Pathophysiological impact of CXC and CX3CL1 chemokines in preeclampsia and gestational diabetes mellitus

Diabetes-related pathophysiological alterations and various female reproductive difficulties were common in pregnant women with gestational diabetes mellitus (GDM), who had 21.1 million live births. Preeclampsia (PE), which increases maternal and fetal morbidity and mortality, affects approximately 3%–5% of pregnancies worldwide. Nevertheless, it is unclear what triggers PE and GDM to develop. Therefore, the development of novel moderator therapy approaches is a crucial advancement. Chemokines regulate physiological defenses and maternal-fetal interaction during healthy and disturbed pregnancies. Chemokines regulate immunity, stem cell trafficking, anti-angiogenesis, and cell attraction.
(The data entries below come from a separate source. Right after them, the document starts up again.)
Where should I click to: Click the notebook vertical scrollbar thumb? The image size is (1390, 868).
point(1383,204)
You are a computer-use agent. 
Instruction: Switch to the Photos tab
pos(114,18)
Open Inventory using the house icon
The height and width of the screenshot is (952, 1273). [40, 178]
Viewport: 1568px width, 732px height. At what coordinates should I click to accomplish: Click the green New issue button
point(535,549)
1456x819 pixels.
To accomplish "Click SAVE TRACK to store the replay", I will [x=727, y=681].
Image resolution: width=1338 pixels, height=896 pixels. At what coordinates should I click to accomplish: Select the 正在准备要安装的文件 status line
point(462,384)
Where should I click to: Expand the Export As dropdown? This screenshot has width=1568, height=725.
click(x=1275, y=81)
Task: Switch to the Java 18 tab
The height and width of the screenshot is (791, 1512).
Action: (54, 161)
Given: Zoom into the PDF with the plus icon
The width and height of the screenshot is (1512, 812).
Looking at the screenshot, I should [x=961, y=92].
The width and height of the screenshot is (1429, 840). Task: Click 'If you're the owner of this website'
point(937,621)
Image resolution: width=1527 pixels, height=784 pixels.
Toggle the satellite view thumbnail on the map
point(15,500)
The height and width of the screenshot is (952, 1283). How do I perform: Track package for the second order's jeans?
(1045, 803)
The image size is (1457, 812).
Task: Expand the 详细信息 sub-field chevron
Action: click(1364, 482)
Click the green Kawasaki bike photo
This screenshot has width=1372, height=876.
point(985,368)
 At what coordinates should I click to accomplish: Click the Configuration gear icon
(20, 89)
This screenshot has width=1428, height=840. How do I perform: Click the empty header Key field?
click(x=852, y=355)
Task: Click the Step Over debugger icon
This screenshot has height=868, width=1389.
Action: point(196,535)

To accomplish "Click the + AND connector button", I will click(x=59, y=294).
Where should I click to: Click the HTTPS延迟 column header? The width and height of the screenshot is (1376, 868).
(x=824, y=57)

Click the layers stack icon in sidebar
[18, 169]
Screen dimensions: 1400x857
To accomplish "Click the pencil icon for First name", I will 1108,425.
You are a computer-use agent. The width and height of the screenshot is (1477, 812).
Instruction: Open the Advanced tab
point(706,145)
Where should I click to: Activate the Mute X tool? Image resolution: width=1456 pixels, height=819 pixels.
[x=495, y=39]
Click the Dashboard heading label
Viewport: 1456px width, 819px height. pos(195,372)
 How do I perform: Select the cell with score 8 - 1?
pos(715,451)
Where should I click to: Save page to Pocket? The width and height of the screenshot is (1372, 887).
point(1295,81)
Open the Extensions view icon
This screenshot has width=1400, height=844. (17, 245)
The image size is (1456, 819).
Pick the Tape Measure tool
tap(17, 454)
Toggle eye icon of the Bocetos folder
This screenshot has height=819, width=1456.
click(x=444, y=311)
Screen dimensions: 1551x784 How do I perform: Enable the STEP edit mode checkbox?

CXC chemokines are usually inflammatory and contribute to numerous reproductive disorders. Fractalkine (CX3CL1) may be membrane-bound or soluble. CX3CL1 aids cell survival during homeostasis and inflammation. Evidence reveals that CXC and CX3CL1 chemokines and their receptors have been the focus of therapeutic discoveries for clinical intervention due to their considerable participation in numerous biological processes. This review aims to give an overview of the functions of CXC and CX3CL1 chemokines and their receptors in the pathophysiology of PE and GDM. Finally, we examined stimulus specificity for CXC and CX3CL1 chemokine expression and synthesis in PE and GDM and preclinical and clinical trials of CXC-based PE and GDM therapies.